What you have to do
Rewrite everything from the start of the rows down to the line containing "[x=20, y=20]", changing "hamburger" to "sidebar" and leaving the rest unchanged.

Records to use
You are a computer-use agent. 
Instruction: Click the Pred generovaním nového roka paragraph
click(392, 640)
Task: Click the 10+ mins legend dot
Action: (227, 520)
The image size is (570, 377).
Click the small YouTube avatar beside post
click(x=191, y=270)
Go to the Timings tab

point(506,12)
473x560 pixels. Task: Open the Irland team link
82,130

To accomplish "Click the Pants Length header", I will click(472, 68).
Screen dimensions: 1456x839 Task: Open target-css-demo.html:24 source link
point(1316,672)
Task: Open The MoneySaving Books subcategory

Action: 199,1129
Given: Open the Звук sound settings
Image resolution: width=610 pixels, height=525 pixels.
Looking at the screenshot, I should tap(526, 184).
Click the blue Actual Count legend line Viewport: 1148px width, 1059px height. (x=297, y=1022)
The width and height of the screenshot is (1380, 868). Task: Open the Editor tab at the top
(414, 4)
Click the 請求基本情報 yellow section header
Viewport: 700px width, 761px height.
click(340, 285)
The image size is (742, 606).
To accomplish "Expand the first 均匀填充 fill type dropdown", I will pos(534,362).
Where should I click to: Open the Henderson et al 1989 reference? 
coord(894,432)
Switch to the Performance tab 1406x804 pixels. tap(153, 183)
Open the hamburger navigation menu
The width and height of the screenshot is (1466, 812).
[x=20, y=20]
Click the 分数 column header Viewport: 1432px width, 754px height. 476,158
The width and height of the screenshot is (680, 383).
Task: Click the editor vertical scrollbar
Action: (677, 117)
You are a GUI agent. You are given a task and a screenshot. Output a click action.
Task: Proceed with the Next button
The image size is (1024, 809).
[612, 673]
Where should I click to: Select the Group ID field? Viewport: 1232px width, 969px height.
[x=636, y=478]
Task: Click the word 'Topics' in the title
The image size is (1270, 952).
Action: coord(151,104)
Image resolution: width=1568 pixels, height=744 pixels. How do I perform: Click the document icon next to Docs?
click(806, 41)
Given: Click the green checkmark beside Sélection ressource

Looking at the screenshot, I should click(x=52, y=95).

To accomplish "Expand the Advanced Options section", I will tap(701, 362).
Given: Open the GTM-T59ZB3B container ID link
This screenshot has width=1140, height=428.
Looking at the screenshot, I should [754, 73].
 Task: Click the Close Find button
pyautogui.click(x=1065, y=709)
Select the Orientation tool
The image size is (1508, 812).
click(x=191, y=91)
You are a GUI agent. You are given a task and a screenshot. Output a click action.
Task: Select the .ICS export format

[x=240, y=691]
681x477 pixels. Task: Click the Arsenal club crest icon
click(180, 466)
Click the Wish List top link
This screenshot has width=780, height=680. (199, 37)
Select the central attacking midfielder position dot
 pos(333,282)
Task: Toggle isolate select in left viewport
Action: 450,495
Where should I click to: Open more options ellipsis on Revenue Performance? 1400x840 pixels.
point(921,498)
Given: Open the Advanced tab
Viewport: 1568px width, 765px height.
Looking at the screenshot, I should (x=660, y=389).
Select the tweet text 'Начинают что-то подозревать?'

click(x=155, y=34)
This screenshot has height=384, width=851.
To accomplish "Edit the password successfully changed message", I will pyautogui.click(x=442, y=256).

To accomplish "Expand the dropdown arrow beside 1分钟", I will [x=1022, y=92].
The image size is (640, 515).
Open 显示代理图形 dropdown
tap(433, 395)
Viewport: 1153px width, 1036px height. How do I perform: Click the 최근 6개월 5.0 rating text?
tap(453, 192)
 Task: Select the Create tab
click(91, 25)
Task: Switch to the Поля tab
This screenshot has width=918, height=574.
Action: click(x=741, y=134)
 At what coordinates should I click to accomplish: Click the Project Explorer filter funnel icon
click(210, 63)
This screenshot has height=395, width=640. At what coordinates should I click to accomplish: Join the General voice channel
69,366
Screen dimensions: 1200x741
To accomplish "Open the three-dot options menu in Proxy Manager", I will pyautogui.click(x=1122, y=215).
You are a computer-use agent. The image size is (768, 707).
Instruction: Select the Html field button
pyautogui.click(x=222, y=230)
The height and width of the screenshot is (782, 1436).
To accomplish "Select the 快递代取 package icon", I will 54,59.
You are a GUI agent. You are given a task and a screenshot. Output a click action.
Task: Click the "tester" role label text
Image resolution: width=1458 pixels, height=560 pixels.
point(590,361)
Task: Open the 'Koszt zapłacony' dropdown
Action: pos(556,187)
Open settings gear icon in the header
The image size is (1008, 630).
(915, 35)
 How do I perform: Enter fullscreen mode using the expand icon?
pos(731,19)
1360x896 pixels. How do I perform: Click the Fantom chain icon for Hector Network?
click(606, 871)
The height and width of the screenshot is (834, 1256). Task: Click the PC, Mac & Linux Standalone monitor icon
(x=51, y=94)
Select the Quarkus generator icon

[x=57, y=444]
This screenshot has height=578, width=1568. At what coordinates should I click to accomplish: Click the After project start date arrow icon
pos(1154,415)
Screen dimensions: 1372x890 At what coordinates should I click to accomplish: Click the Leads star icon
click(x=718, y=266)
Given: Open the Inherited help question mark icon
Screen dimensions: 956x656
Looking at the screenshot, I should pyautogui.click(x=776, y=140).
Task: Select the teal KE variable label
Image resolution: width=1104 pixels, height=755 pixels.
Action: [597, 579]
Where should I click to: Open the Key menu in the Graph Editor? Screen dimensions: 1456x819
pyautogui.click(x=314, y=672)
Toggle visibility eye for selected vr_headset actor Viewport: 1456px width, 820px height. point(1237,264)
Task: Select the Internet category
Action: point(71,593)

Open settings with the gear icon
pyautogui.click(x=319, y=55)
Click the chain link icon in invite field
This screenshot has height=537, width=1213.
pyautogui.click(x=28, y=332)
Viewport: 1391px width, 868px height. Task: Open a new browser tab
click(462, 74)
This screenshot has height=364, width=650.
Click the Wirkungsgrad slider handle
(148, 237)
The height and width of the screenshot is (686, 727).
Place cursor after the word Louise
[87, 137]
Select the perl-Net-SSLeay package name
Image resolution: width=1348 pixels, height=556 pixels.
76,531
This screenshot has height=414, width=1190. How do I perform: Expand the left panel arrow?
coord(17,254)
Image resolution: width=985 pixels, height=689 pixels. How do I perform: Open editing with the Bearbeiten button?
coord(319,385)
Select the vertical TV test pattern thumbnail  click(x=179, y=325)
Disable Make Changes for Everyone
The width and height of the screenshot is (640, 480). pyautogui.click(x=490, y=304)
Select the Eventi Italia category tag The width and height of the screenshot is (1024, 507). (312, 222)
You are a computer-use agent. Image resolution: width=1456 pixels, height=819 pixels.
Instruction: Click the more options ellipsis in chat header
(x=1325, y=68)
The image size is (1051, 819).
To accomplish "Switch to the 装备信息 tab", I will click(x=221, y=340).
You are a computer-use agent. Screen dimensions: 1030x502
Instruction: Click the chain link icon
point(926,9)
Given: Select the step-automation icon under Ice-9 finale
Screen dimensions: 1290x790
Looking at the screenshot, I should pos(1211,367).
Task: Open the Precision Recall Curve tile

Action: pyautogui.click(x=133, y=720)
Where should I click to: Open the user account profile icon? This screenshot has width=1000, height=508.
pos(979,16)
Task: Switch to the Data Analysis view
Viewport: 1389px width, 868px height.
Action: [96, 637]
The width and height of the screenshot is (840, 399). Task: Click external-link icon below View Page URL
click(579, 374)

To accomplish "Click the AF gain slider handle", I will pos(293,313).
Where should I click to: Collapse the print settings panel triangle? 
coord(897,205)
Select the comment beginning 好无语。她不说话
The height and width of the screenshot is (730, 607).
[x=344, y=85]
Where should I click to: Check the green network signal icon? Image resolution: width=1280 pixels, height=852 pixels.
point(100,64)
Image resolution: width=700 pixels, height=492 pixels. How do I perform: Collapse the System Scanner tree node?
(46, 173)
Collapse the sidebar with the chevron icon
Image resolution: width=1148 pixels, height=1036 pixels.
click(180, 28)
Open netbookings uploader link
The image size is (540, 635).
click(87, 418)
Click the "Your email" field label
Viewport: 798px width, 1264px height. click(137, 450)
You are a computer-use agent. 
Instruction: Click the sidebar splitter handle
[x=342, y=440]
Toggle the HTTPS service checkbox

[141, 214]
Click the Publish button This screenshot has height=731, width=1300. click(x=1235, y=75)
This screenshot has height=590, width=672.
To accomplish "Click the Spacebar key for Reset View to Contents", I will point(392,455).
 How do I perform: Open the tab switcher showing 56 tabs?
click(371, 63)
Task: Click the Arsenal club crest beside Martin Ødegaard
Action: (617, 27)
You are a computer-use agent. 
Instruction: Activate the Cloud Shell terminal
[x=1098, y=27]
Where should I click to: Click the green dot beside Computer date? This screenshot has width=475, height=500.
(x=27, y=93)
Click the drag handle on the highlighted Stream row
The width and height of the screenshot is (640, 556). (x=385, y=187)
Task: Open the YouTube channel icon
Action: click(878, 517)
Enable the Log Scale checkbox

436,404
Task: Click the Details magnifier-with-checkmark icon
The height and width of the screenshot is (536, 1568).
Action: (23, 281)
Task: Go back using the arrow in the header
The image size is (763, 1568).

Response
You are a computer-use agent. 
Instruction: Click the Pred generovaním nového roka paragraph
click(392, 640)
Task: Click the 10+ mins legend dot
Action: (227, 520)
The image size is (570, 377).
Click the small YouTube avatar beside post
click(x=191, y=270)
Go to the Timings tab

point(506,12)
473x560 pixels. Task: Open the Irland team link
82,130

To accomplish "Click the Pants Length header", I will click(472, 68).
Screen dimensions: 1456x839 Task: Open target-css-demo.html:24 source link
point(1316,672)
Task: Open The MoneySaving Books subcategory

Action: 199,1129
Given: Open the Звук sound settings
Image resolution: width=610 pixels, height=525 pixels.
Looking at the screenshot, I should tap(526, 184).
Click the blue Actual Count legend line Viewport: 1148px width, 1059px height. (x=297, y=1022)
The width and height of the screenshot is (1380, 868). Task: Open the Editor tab at the top
(414, 4)
Click the 請求基本情報 yellow section header
Viewport: 700px width, 761px height.
click(340, 285)
The image size is (742, 606).
To accomplish "Expand the first 均匀填充 fill type dropdown", I will pos(534,362).
Where should I click to: Open the Henderson et al 1989 reference? 
coord(894,432)
Switch to the Performance tab 1406x804 pixels. tap(153, 183)
Open the sidebar navigation menu
The width and height of the screenshot is (1466, 812).
[x=20, y=20]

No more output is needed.